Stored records
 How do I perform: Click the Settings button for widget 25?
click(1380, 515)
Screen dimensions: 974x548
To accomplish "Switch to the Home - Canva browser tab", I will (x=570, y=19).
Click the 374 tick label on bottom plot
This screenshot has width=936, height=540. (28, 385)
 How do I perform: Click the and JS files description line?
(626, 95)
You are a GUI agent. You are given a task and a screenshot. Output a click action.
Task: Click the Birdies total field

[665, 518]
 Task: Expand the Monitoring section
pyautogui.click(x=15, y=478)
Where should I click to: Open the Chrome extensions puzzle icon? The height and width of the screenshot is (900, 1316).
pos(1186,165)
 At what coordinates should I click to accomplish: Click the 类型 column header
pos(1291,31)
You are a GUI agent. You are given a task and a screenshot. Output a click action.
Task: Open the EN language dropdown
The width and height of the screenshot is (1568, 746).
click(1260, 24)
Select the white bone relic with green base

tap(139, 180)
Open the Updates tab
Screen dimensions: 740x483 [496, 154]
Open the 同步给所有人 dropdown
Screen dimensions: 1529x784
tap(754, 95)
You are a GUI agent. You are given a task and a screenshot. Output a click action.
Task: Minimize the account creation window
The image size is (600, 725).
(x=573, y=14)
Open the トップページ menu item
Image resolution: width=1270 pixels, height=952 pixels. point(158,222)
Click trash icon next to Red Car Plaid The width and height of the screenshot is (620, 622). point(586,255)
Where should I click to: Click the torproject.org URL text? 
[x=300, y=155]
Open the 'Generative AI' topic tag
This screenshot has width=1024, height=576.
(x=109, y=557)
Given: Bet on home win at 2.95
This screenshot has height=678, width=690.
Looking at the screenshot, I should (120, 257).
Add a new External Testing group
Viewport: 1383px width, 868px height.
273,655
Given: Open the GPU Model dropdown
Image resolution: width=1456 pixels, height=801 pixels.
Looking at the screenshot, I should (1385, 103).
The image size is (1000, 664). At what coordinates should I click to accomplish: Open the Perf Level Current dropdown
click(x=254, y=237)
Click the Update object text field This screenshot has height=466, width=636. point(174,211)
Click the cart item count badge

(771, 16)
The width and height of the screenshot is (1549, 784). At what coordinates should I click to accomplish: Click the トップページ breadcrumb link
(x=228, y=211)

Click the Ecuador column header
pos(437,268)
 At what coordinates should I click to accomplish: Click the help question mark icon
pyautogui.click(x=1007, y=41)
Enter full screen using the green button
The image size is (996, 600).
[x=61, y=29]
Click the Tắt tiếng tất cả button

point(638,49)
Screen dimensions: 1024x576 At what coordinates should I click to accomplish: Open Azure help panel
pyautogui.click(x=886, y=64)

■ EXERCISE AIM ■
Update the entries from the first one through the line containing "click(x=254, y=237)" by changing "Monitoring" to "Logging" and leaving everything else as it is. Give back only those lines.

■ ANSWER FOR THE TASK ■
 How do I perform: Click the Settings button for widget 25?
click(1380, 515)
Screen dimensions: 974x548
To accomplish "Switch to the Home - Canva browser tab", I will (x=570, y=19).
Click the 374 tick label on bottom plot
This screenshot has width=936, height=540. (28, 385)
 How do I perform: Click the and JS files description line?
(626, 95)
You are a GUI agent. You are given a task and a screenshot. Output a click action.
Task: Click the Birdies total field

[665, 518]
 Task: Expand the Logging section
pyautogui.click(x=15, y=478)
Where should I click to: Open the Chrome extensions puzzle icon? The height and width of the screenshot is (900, 1316).
pos(1186,165)
 At what coordinates should I click to accomplish: Click the 类型 column header
pos(1291,31)
You are a GUI agent. You are given a task and a screenshot. Output a click action.
Task: Open the EN language dropdown
The width and height of the screenshot is (1568, 746).
click(1260, 24)
Select the white bone relic with green base

tap(139, 180)
Open the Updates tab
Screen dimensions: 740x483 [496, 154]
Open the 同步给所有人 dropdown
Screen dimensions: 1529x784
tap(754, 95)
You are a GUI agent. You are given a task and a screenshot. Output a click action.
Task: Minimize the account creation window
The image size is (600, 725).
(x=573, y=14)
Open the トップページ menu item
Image resolution: width=1270 pixels, height=952 pixels. point(158,222)
Click trash icon next to Red Car Plaid The width and height of the screenshot is (620, 622). point(586,255)
Where should I click to: Click the torproject.org URL text? 
[x=300, y=155]
Open the 'Generative AI' topic tag
This screenshot has width=1024, height=576.
(x=109, y=557)
Given: Bet on home win at 2.95
This screenshot has height=678, width=690.
Looking at the screenshot, I should (120, 257).
Add a new External Testing group
Viewport: 1383px width, 868px height.
273,655
Given: Open the GPU Model dropdown
Image resolution: width=1456 pixels, height=801 pixels.
Looking at the screenshot, I should (1385, 103).
The image size is (1000, 664). At what coordinates should I click to accomplish: Open the Perf Level Current dropdown
click(x=254, y=237)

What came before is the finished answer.